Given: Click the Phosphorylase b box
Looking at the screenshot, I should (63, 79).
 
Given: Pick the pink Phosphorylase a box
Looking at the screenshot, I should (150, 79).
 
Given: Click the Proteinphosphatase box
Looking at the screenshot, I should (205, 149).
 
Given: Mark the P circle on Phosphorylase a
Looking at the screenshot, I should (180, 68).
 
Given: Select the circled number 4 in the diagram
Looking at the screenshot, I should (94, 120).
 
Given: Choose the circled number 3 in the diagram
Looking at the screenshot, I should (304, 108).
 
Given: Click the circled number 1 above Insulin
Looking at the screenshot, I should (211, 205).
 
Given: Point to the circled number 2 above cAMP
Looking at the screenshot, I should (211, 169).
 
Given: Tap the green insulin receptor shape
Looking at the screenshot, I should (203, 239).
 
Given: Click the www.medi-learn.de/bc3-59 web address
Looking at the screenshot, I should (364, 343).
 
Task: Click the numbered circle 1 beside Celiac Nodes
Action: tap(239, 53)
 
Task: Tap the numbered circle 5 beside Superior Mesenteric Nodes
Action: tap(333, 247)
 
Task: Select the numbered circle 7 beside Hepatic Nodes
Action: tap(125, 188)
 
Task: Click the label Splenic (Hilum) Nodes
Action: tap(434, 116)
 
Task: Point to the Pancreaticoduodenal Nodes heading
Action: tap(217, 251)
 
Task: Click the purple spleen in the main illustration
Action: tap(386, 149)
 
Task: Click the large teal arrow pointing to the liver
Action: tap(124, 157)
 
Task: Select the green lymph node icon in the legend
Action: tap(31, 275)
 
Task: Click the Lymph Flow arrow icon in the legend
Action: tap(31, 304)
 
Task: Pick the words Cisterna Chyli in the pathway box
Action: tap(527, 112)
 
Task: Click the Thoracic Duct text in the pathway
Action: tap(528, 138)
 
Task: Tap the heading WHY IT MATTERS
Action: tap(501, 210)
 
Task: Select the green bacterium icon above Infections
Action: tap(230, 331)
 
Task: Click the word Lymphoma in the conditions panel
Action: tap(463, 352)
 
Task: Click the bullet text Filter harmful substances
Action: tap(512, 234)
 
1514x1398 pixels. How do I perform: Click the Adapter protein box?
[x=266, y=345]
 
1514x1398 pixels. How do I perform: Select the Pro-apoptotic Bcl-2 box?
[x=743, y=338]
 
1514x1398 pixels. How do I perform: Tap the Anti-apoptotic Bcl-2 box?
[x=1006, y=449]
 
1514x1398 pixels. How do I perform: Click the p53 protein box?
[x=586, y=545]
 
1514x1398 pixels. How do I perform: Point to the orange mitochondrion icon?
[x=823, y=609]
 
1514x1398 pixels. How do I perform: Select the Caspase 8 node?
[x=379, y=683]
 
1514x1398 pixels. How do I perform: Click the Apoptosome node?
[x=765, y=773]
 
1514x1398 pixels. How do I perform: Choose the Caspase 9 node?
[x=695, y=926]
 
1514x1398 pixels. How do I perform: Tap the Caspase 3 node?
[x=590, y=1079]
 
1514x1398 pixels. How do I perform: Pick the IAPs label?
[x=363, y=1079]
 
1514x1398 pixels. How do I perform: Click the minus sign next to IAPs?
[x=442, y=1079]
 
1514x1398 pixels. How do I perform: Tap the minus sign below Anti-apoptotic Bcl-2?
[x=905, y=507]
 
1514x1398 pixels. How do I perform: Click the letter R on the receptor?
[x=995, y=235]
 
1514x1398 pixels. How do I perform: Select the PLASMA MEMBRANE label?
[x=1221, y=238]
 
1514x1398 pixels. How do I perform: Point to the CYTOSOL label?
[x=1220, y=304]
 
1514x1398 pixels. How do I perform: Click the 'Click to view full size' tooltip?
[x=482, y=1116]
▬▬▬▬▬▬
** BRIEF **
When you reach the line containing "Action: tap(434, 116)" in the data above, start copying exactly, and stop after the line containing "Task: Click the Thoracic".

** SOLUTION FOR THIS PROBLEM **
Action: tap(434, 116)
 
Task: Point to the Pancreaticoduodenal Nodes heading
Action: tap(217, 251)
 
Task: Click the purple spleen in the main illustration
Action: tap(386, 149)
 
Task: Click the large teal arrow pointing to the liver
Action: tap(124, 157)
 
Task: Select the green lymph node icon in the legend
Action: tap(31, 275)
 
Task: Click the Lymph Flow arrow icon in the legend
Action: tap(31, 304)
 
Task: Pick the words Cisterna Chyli in the pathway box
Action: tap(527, 112)
 
Task: Click the Thoracic Duct text in the pathway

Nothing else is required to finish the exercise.